As announced by the platform, Nexo Ventures will focus on five key areas for investment including Web3, DeFi Innovation, Metaverse, NFTs and GameFi, Payments and Trading Infrastructure, and Compliance Solutions.

The Nexo venture arm will be headed by Tatiana Metodieva, CFA, Nexo Head of Corporate Finance and Investments.

“At Nexo, we believe that blockchain technology will transform the way we connect and use financial services,” said Metodieva. “Our mission is to elevate entrepreneurs who help push the crypto revolution forward.
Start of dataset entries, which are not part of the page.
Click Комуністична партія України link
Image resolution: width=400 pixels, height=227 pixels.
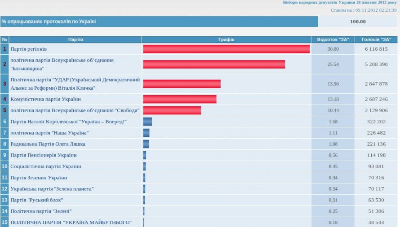45,99
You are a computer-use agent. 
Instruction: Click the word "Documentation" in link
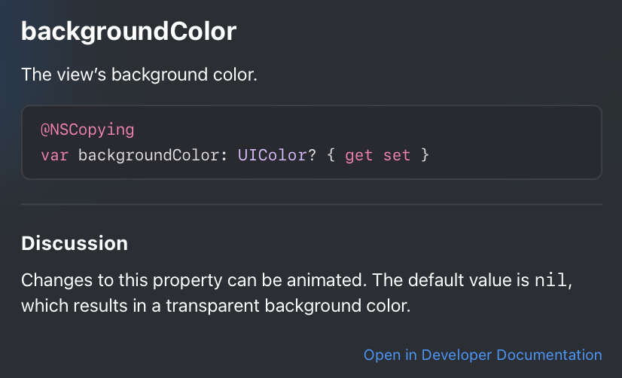pyautogui.click(x=550, y=355)
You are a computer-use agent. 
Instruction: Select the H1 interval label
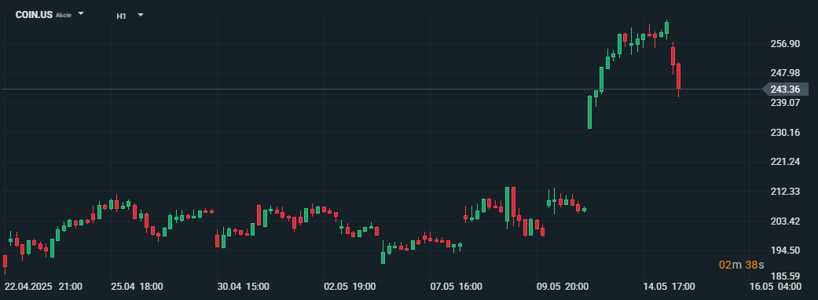coord(121,16)
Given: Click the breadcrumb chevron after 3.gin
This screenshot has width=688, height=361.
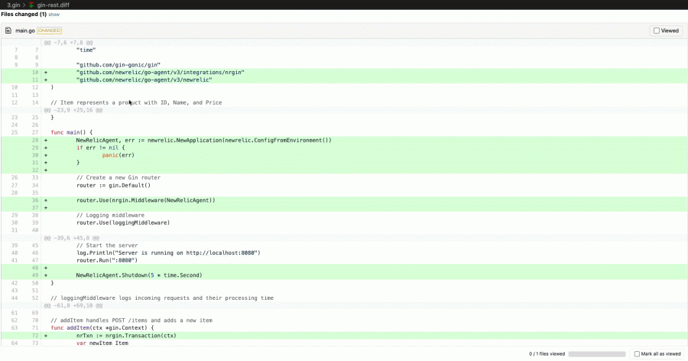Looking at the screenshot, I should pyautogui.click(x=22, y=5).
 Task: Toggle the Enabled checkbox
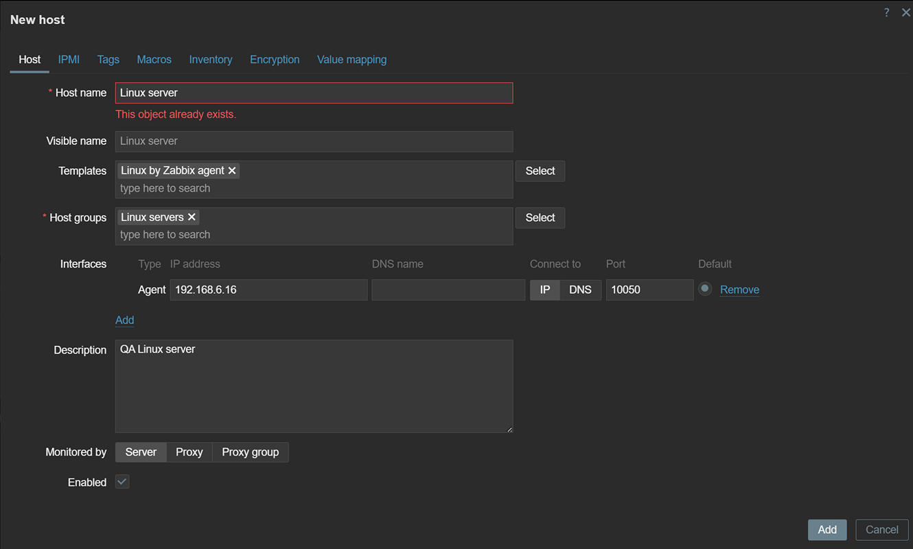122,482
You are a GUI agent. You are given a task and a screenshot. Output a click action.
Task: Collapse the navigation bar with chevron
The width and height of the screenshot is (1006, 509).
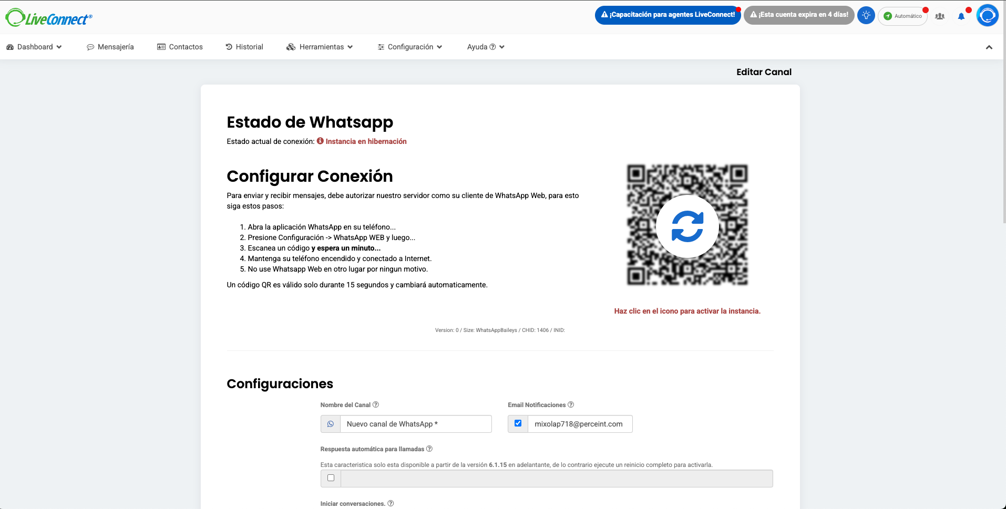pyautogui.click(x=989, y=47)
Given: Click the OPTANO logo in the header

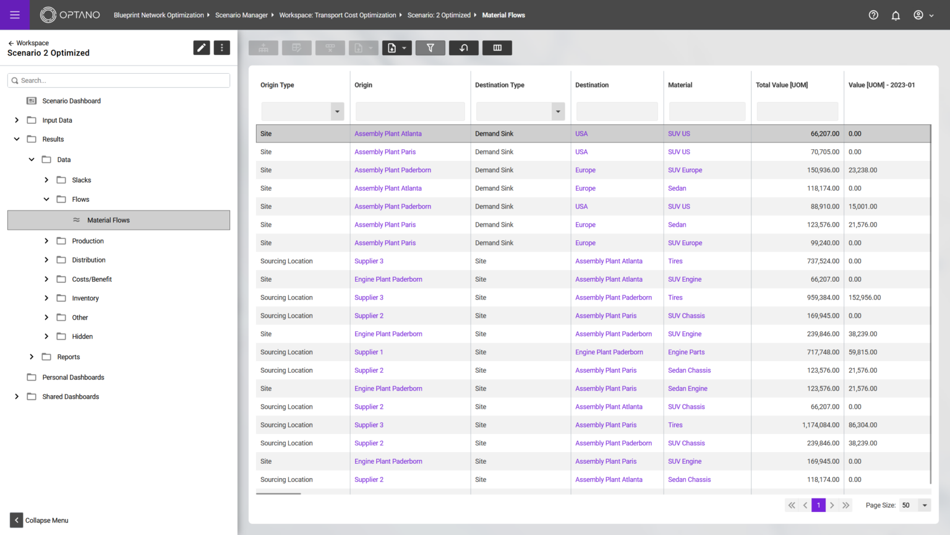Looking at the screenshot, I should point(70,15).
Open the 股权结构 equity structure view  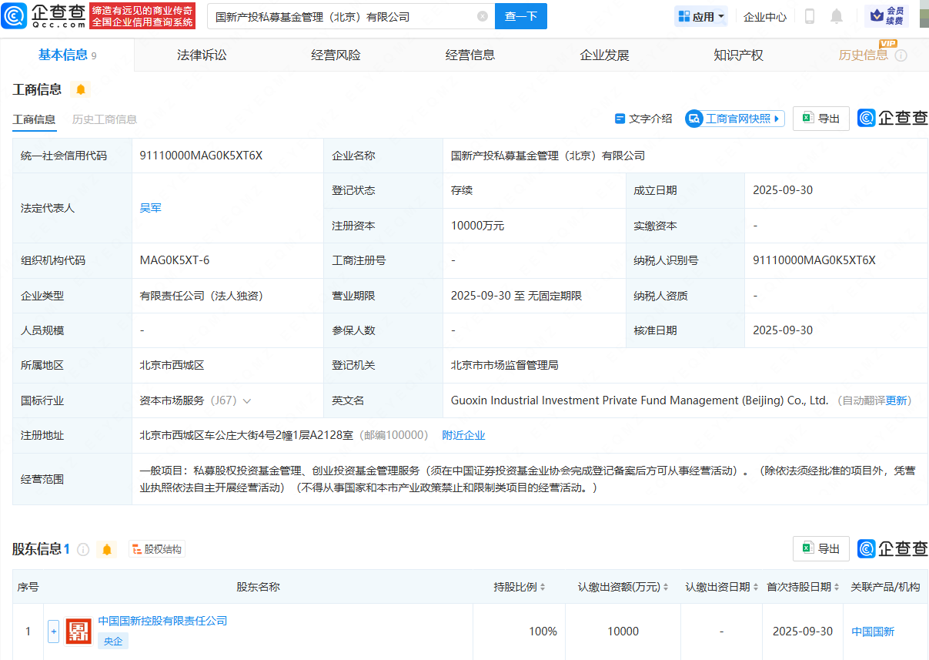click(157, 549)
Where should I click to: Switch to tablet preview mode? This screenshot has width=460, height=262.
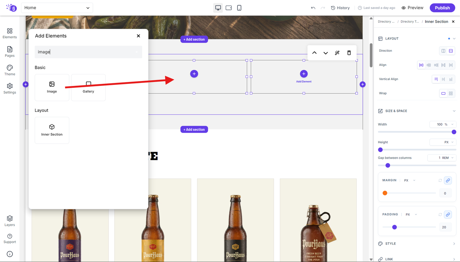pos(229,8)
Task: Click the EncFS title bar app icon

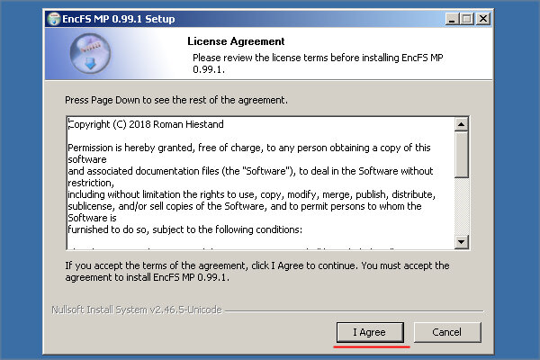Action: point(54,19)
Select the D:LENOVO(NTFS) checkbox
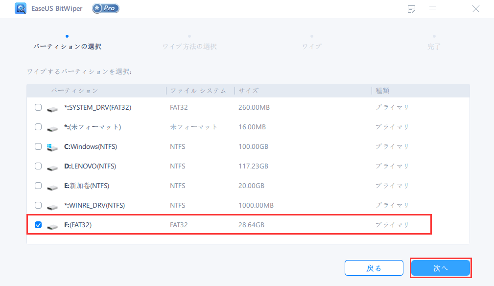Image resolution: width=494 pixels, height=286 pixels. tap(38, 166)
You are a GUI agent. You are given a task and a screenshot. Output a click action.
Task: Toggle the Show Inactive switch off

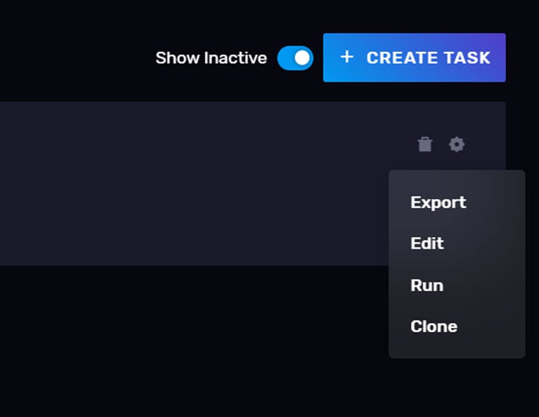tap(294, 58)

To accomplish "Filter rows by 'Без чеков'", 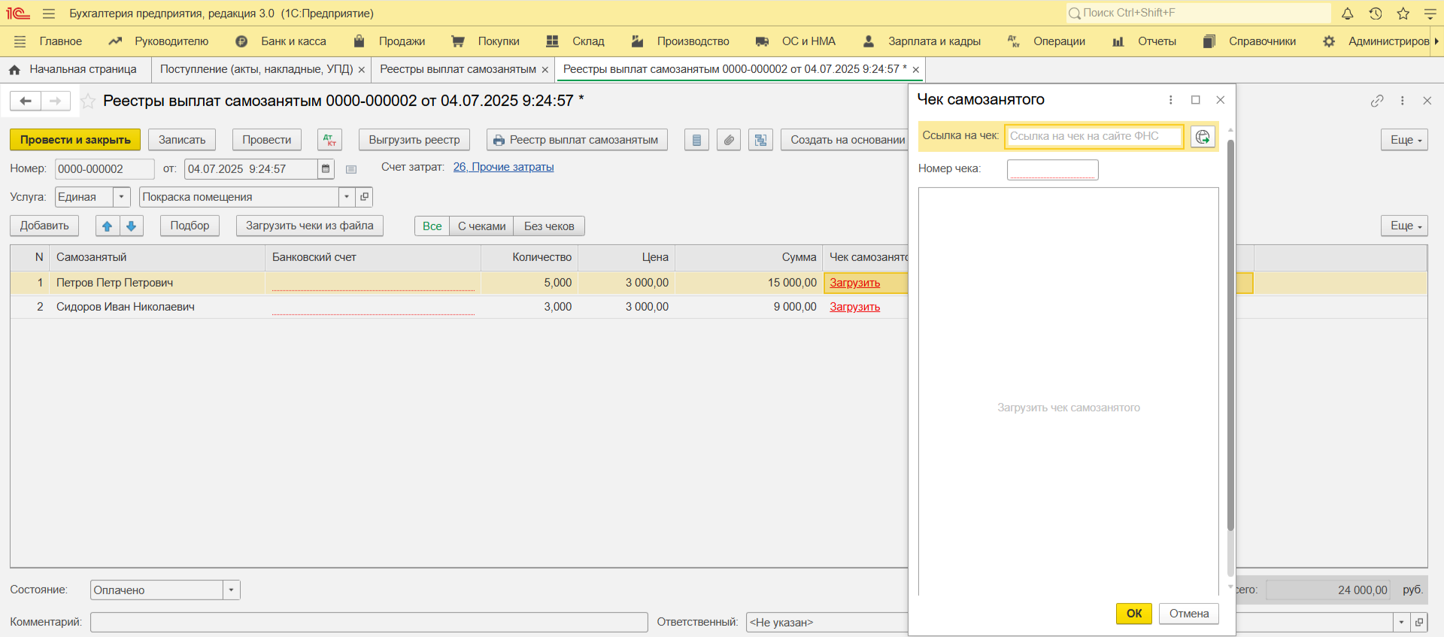I will click(x=549, y=226).
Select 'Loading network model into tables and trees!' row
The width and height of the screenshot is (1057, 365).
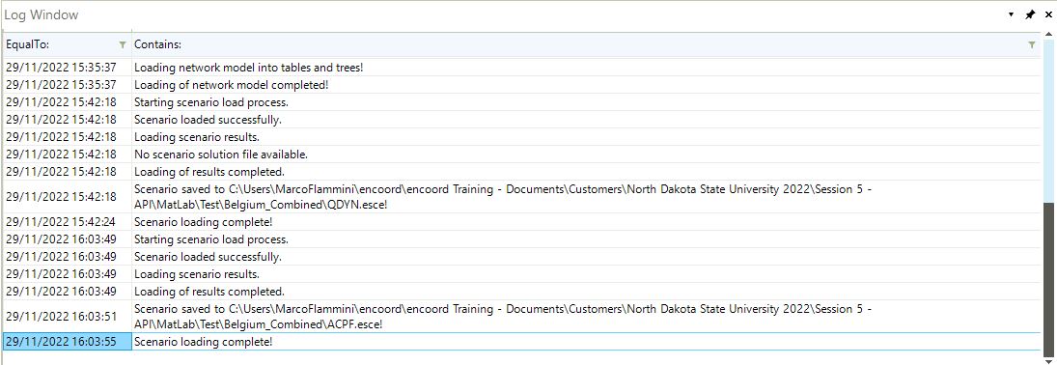[x=522, y=68]
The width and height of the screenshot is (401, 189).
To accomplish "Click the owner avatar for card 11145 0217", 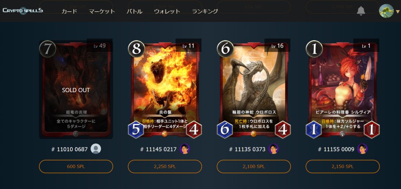I will tap(185, 149).
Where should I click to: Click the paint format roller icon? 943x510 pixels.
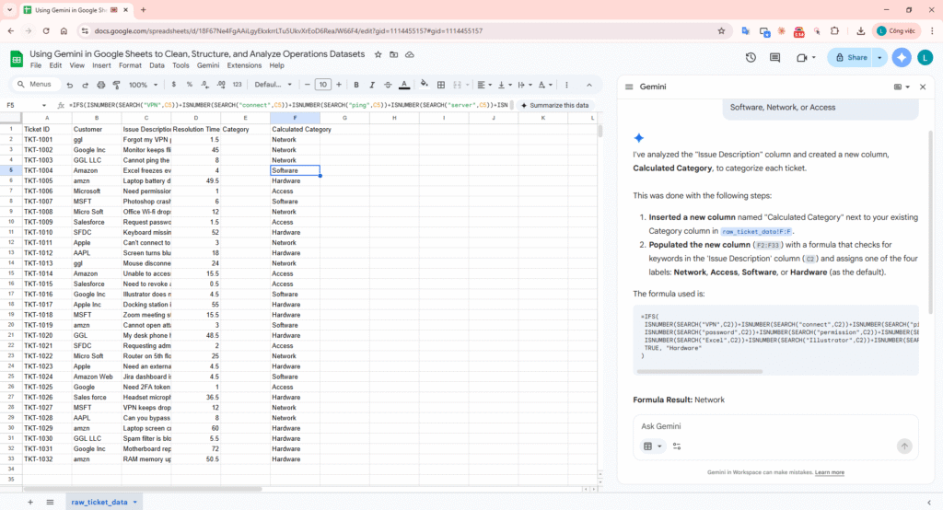point(115,85)
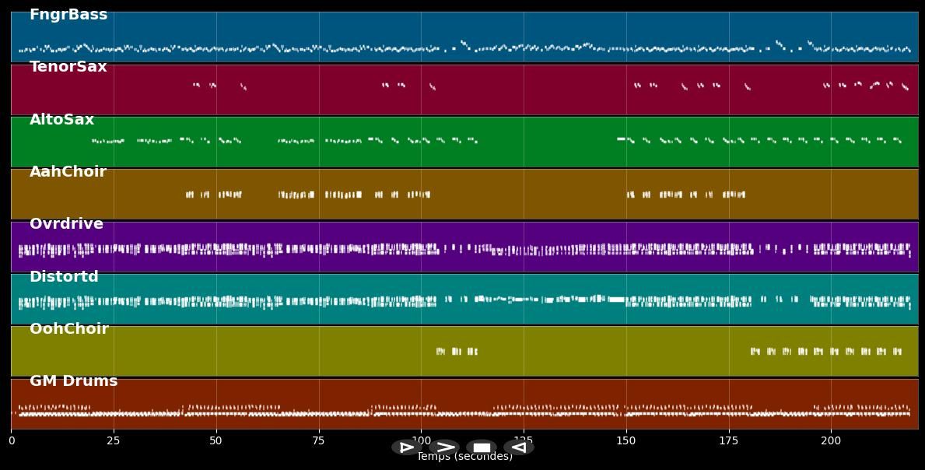
Task: Select the GM Drums track label
Action: 73,381
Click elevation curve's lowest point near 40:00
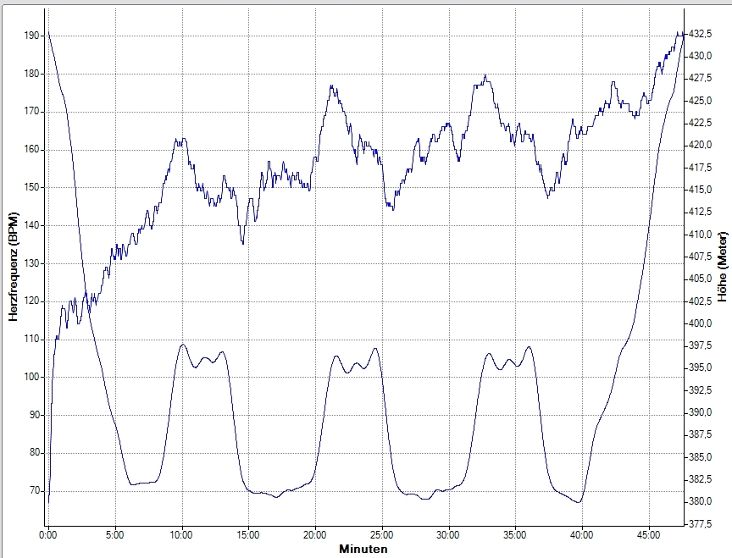This screenshot has width=732, height=558. [579, 502]
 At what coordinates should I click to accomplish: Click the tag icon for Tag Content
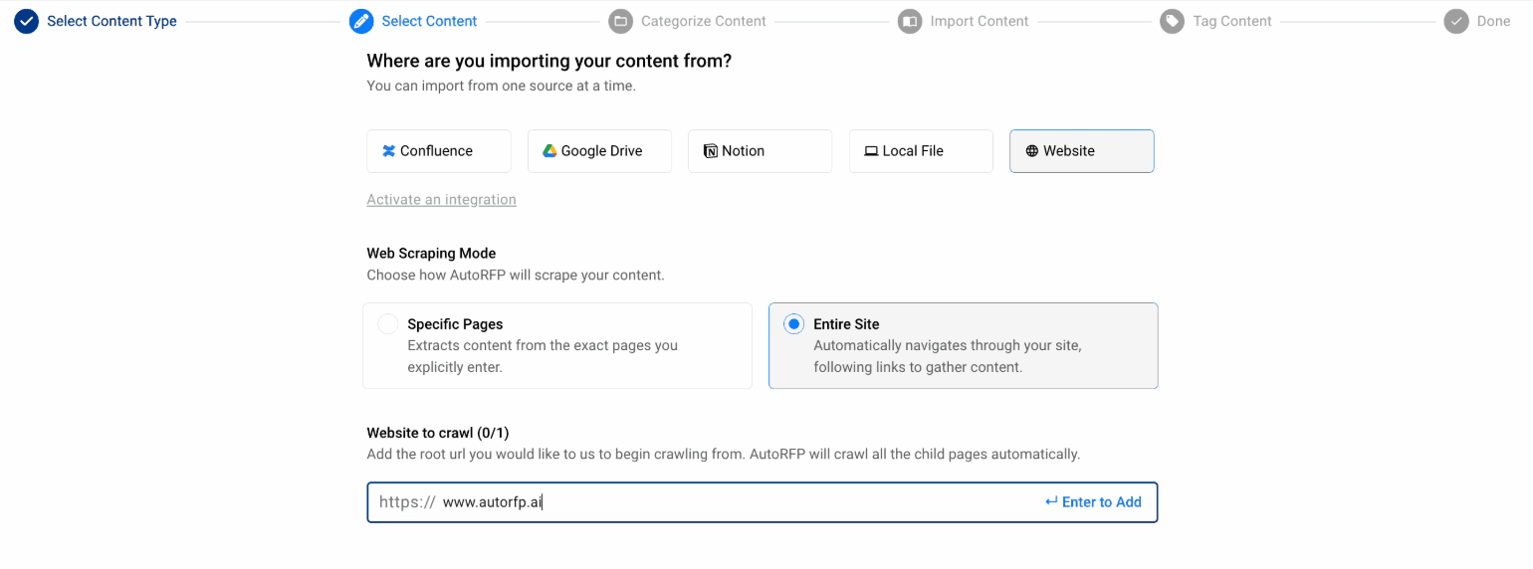[x=1172, y=21]
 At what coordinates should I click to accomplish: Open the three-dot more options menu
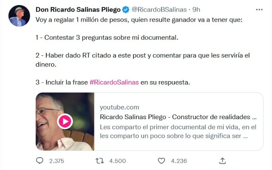(259, 10)
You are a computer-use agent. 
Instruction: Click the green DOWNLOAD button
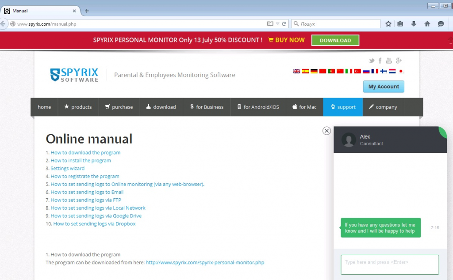(x=335, y=40)
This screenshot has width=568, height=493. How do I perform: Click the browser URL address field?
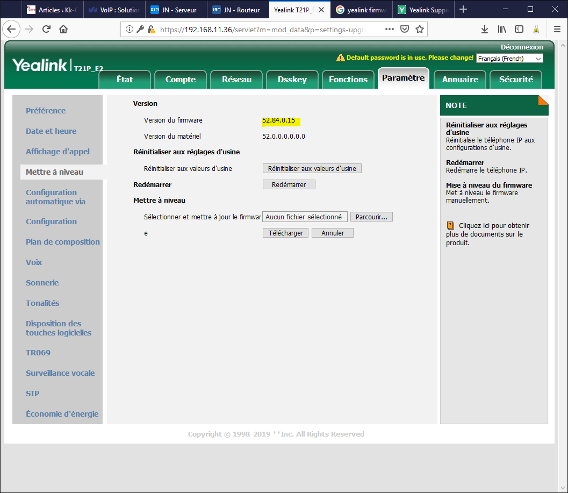[x=269, y=30]
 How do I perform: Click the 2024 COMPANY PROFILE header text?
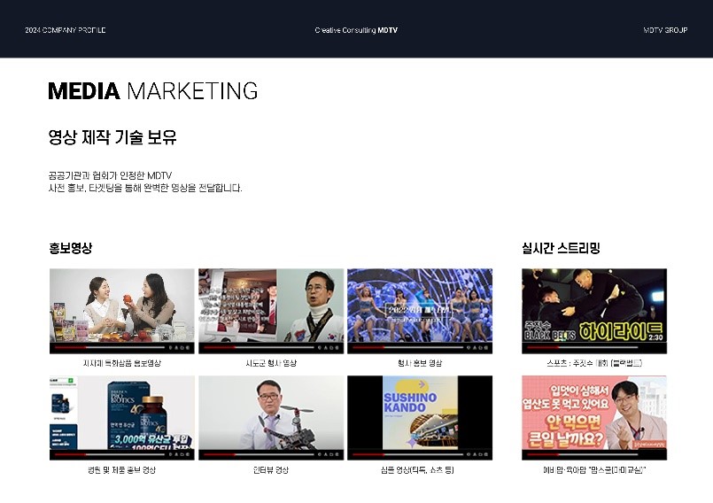[x=65, y=30]
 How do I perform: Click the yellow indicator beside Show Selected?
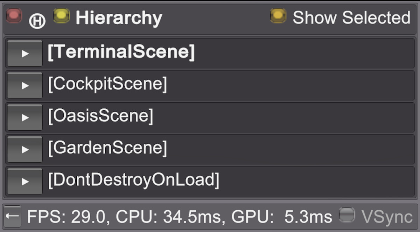pyautogui.click(x=278, y=16)
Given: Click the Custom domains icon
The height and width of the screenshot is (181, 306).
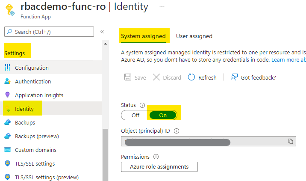Looking at the screenshot, I should click(7, 150).
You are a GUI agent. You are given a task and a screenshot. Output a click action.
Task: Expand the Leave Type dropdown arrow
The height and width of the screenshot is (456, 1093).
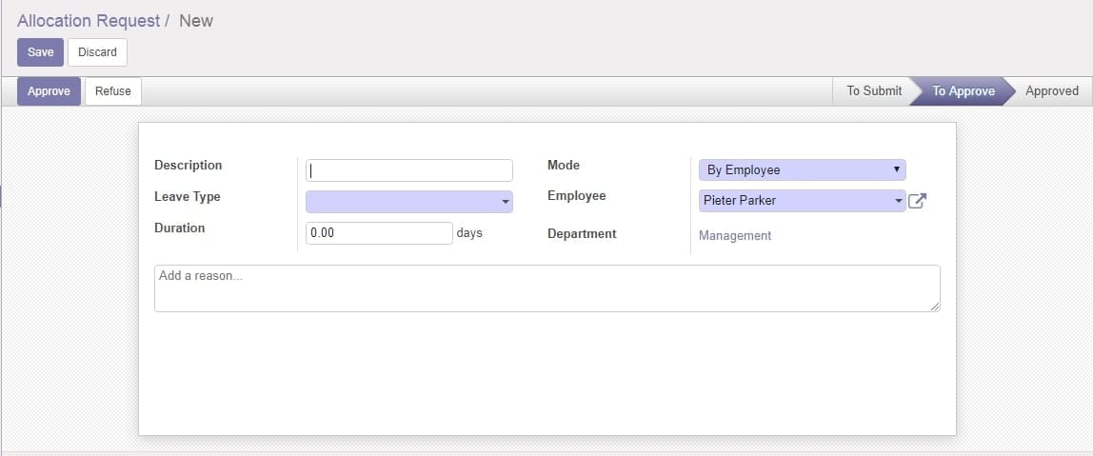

Nexo Ventures aims to drive the continued adoption of digital assets and the expansion of the Web3 ecosystem.”

It is becoming a very prominent trend amongst top companies in the crypto ecosystem today to launch their own venture capital arm. The primary aim is not to leave the actions to big venture firms like Andreessen Horowitz (a16z) and Paradigm Capital with billions in funds to back innovative protocols in the blockchain ecosystem.

Nexo Ventures’ debut is borne out of the digital currency ecosystem as the parent company is one of the leading crypto platforms around today. Startups funded by Nexo Ventures will gain a good headstart with exposure to the platform’s broad network of partners and receive extensive marketing and community support.

Just as many prominent blockchain service providers are known to invest in the ecosystem, so has Nexo been funding innovative protocols prior to the launch of its venture capital arm. Amongst the protocols it has backed in the past include but are not limited to 1inch, BCB Group, BlockFills, Bware Labs, Interlay, Mizar, Qredo, Rain, Texture Capital, Yield Protocol, and The TIE.

Amongst the most prominent startups that have launched a venture capital arm in recent times include Luno and QualCOMM amongst others.